The jq language is a generator/backtracking-type functional language. Expressions produce zero, one, or more results. Producing zero results is the same backtracking, and as a result the empty builtin triggers backtracking.

When backtracking, the VM unwinds the stack, freeing garbage as it goes, up to a saved point (a "fork point"), restarting at that point. The resumed instruction knows that a backtrack has occurred and can do a variety of things as a result, such as: produce the next result in some low-level operation (e.g., EACH, for .[], INDEX for .[expr]). Many built-in generators work by catching backtracking and producing the next value until there are no more values to produce, in which case they backtrack.
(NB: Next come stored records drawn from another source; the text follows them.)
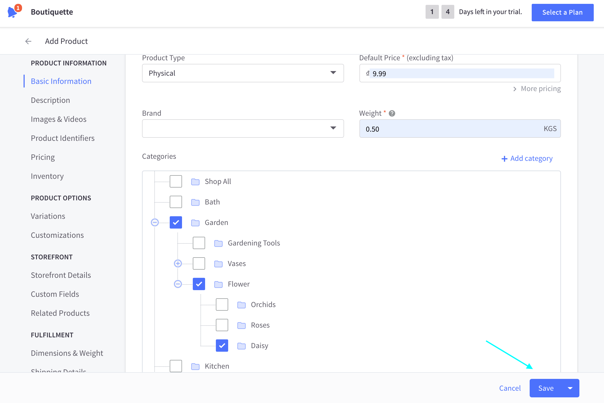Collapse the Flower category tree node
604x403 pixels.
(x=178, y=284)
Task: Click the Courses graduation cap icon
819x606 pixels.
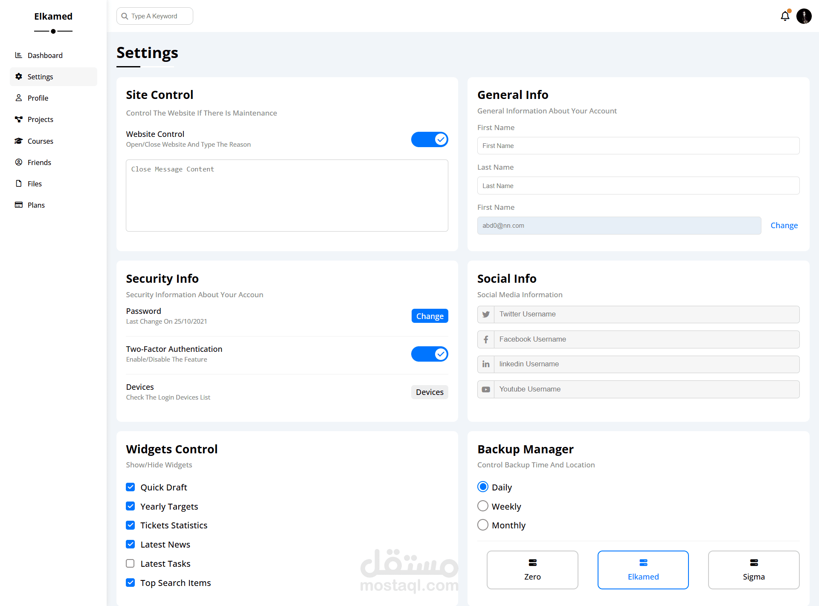Action: point(18,141)
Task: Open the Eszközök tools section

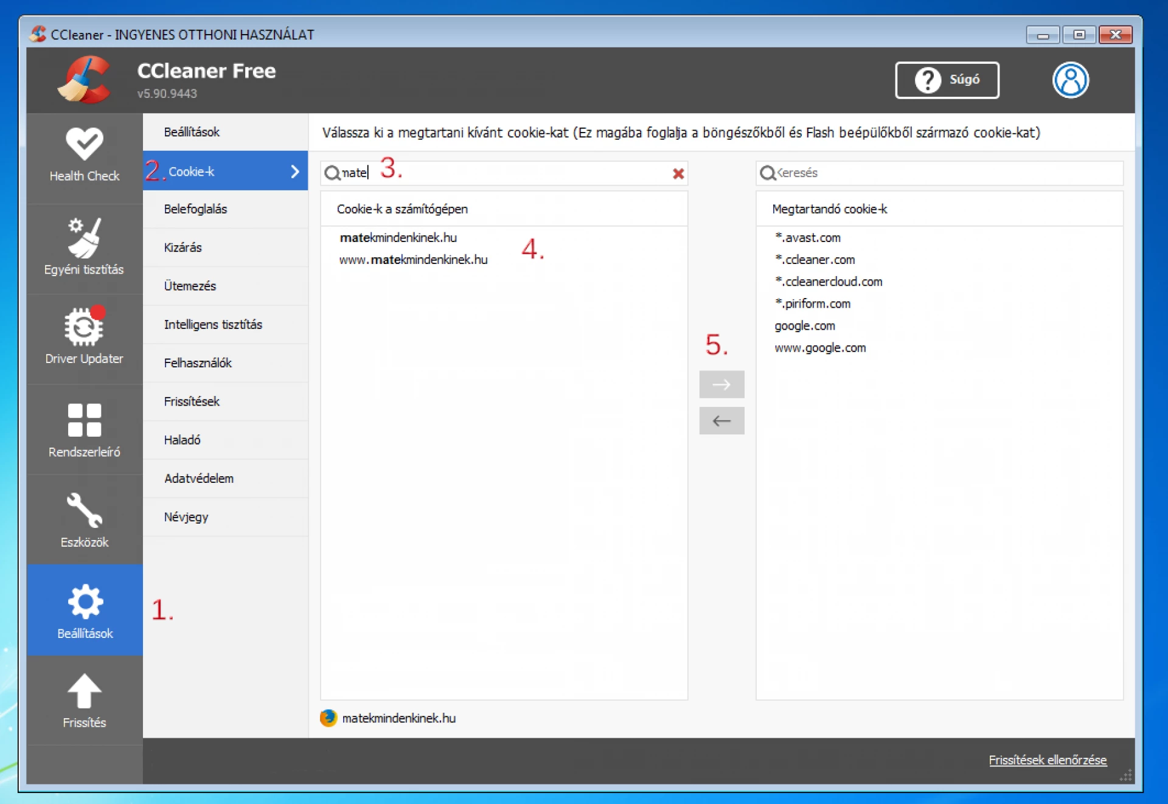Action: tap(84, 519)
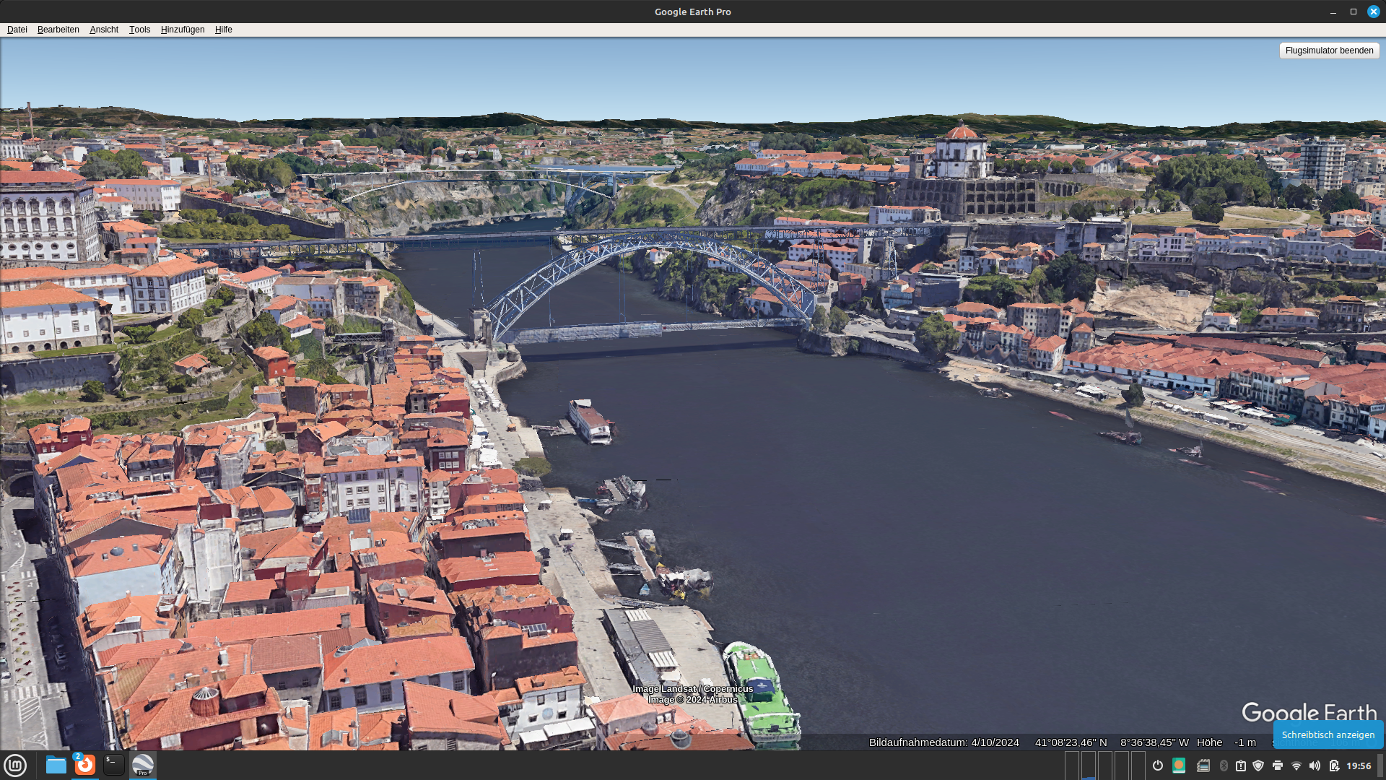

Fundamental generators in jq:

  • the comma operator (FORK opcode)
  • .[] (iterate values of .) (EACH opcode)
  • range(init;upto) (RANGE opcode)
  • the path() builtin (PATH_BEGIN and PATH_END opcodes)
  • the last expression, the one that outputs values to the calling C program (RET opcode)

Generators can be implemented in terms of existing jq language functionality. For example, the new range(init;upto;by) builtin is a jq-coded function, using only:

  • the comma operator for generation
  • tail-call optimized recursion for iteration
  • sub-functions (yes, jq functions can define sub-functions!)